Extracted records:
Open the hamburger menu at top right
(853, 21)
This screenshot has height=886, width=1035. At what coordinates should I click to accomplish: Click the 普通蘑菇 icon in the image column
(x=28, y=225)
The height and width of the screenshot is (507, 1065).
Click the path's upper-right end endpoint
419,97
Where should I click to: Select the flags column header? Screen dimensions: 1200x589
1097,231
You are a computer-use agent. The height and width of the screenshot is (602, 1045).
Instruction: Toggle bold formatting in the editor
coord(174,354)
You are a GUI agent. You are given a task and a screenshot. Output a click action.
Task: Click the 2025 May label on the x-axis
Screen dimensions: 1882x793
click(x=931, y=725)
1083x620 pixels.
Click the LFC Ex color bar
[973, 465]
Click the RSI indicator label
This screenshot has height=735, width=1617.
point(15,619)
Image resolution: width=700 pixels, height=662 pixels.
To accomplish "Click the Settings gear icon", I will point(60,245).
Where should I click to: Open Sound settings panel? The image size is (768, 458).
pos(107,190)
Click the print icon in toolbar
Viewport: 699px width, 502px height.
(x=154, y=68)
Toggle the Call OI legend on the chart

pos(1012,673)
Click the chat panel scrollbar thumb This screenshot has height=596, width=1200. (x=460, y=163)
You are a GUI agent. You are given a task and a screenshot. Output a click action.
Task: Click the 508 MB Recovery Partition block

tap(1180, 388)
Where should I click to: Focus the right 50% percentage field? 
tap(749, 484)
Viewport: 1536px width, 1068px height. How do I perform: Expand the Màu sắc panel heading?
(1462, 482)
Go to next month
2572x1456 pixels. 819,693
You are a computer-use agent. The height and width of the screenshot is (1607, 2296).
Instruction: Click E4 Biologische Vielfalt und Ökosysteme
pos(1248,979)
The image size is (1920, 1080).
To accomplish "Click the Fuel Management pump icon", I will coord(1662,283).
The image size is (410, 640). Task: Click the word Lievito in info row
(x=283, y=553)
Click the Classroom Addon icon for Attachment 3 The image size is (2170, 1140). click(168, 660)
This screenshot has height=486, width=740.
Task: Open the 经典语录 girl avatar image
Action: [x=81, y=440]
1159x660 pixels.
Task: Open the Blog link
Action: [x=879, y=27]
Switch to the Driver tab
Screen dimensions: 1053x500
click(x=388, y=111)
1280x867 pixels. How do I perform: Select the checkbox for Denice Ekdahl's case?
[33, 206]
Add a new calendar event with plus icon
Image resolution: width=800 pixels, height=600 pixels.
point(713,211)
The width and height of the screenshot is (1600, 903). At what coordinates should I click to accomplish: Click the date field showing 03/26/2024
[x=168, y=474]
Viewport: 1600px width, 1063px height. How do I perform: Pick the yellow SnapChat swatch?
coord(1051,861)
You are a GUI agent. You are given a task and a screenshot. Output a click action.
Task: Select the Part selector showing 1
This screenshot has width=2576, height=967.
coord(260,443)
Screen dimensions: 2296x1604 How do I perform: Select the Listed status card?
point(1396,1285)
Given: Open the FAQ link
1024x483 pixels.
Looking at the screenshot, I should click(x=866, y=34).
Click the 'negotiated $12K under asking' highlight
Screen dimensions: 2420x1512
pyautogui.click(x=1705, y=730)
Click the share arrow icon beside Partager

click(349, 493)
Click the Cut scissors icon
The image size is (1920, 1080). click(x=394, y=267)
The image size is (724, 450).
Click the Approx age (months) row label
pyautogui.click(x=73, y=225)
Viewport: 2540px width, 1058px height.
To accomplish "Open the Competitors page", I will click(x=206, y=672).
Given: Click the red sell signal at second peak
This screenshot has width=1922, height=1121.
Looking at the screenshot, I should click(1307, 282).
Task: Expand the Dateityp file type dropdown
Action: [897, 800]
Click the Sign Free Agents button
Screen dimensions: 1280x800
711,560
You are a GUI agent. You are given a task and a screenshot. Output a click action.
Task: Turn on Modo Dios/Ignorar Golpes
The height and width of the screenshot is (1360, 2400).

Set task: Rewrite the data above as a JSON list of strings, with one string for each line and blank lines omitted.

Exercise output:
[
  "Open the hamburger menu at top right",
  "(853, 21)",
  "This screenshot has height=886, width=1035. At what coordinates should I click to accomplish: Click the 普通蘑菇 icon in the image column",
  "(x=28, y=225)",
  "The height and width of the screenshot is (507, 1065).",
  "Click the path's upper-right end endpoint",
  "419,97",
  "Where should I click to: Select the flags column header? Screen dimensions: 1200x589",
  "1097,231",
  "You are a computer-use agent. The height and width of the screenshot is (602, 1045).",
  "Instruction: Toggle bold formatting in the editor",
  "coord(174,354)",
  "You are a GUI agent. You are given a task and a screenshot. Output a click action.",
  "Task: Click the 2025 May label on the x-axis",
  "Screen dimensions: 1882x793",
  "click(x=931, y=725)",
  "1083x620 pixels.",
  "Click the LFC Ex color bar",
  "[973, 465]",
  "Click the RSI indicator label",
  "This screenshot has height=735, width=1617.",
  "point(15,619)",
  "Image resolution: width=700 pixels, height=662 pixels.",
  "To accomplish \"Click the Settings gear icon\", I will point(60,245).",
  "Where should I click to: Open Sound settings panel? The image size is (768, 458).",
  "pos(107,190)",
  "Click the print icon in toolbar",
  "Viewport: 699px width, 502px height.",
  "(x=154, y=68)",
  "Toggle the Call OI legend on the chart",
  "pos(1012,673)",
  "Click the chat panel scrollbar thumb This screenshot has height=596, width=1200. (x=460, y=163)",
  "You are a GUI agent. You are given a task and a screenshot. Output a click action.",
  "Task: Click the 508 MB Recovery Partition block",
  "tap(1180, 388)",
  "Where should I click to: Focus the right 50% percentage field? ",
  "tap(749, 484)",
  "Viewport: 1536px width, 1068px height. How do I perform: Expand the Màu sắc panel heading?",
  "(1462, 482)",
  "Go to next month",
  "2572x1456 pixels. 819,693",
  "You are a computer-use agent. The height and width of the screenshot is (1607, 2296).",
  "Instruction: Click E4 Biologische Vielfalt und Ökosysteme",
  "pos(1248,979)",
  "The image size is (1920, 1080).",
  "To accomplish \"Click the Fuel Management pump icon\", I will coord(1662,283).",
  "The image size is (410, 640). Task: Click the word Lievito in info row",
  "(x=283, y=553)",
  "Click the Classroom Addon icon for Attachment 3 The image size is (2170, 1140). click(168, 660)",
  "This screenshot has height=486, width=740.",
  "Task: Open the 经典语录 girl avatar image",
  "Action: [x=81, y=440]",
  "1159x660 pixels.",
  "Task: Open the Blog link",
  "Action: [x=879, y=27]",
  "Switch to the Driver tab",
  "Screen dimensions: 1053x500",
  "click(x=388, y=111)",
  "1280x867 pixels. How do I perform: Select the checkbox for Denice Ekdahl's case?",
  "[33, 206]",
  "Add a new calendar event with plus icon",
  "Image resolution: width=800 pixels, height=600 pixels.",
  "point(713,211)",
  "The width and height of the screenshot is (1600, 903). At what coordinates should I click to accomplish: Click the date field showing 03/26/2024",
  "[x=168, y=474]",
  "Viewport: 1600px width, 1063px height. How do I perform: Pick the yellow SnapChat swatch?",
  "coord(1051,861)",
  "You are a GUI agent. You are given a task and a screenshot. Output a click action.",
  "Task: Select the Part selector showing 1",
  "This screenshot has width=2576, height=967.",
  "coord(260,443)",
  "Screen dimensions: 2296x1604 How do I perform: Select the Listed status card?",
  "point(1396,1285)",
  "Given: Open the FAQ link",
  "1024x483 pixels.",
  "Looking at the screenshot, I should click(x=866, y=34).",
  "Click the 'negotiated $12K under asking' highlight",
  "Screen dimensions: 2420x1512",
  "pyautogui.click(x=1705, y=730)",
  "Click the share arrow icon beside Partager",
  "click(349, 493)",
  "Click the Cut scissors icon",
  "The image size is (1920, 1080). click(x=394, y=267)",
  "The image size is (724, 450).",
  "Click the Approx age (months) row label",
  "pyautogui.click(x=73, y=225)",
  "Viewport: 2540px width, 1058px height.",
  "To accomplish \"Open the Competitors page\", I will click(x=206, y=672).",
  "Given: Click the red sell signal at second peak",
  "This screenshot has width=1922, height=1121.",
  "Looking at the screenshot, I should click(1307, 282).",
  "Task: Expand the Dateityp file type dropdown",
  "Action: [897, 800]",
  "Click the Sign Free Agents button",
  "Screen dimensions: 1280x800",
  "711,560",
  "You are a GUI agent. You are given a task and a screenshot. Output a click action.",
  "Task: Turn on Modo Dios/Ignorar Golpes",
  "The height and width of the screenshot is (1360, 2400)."
]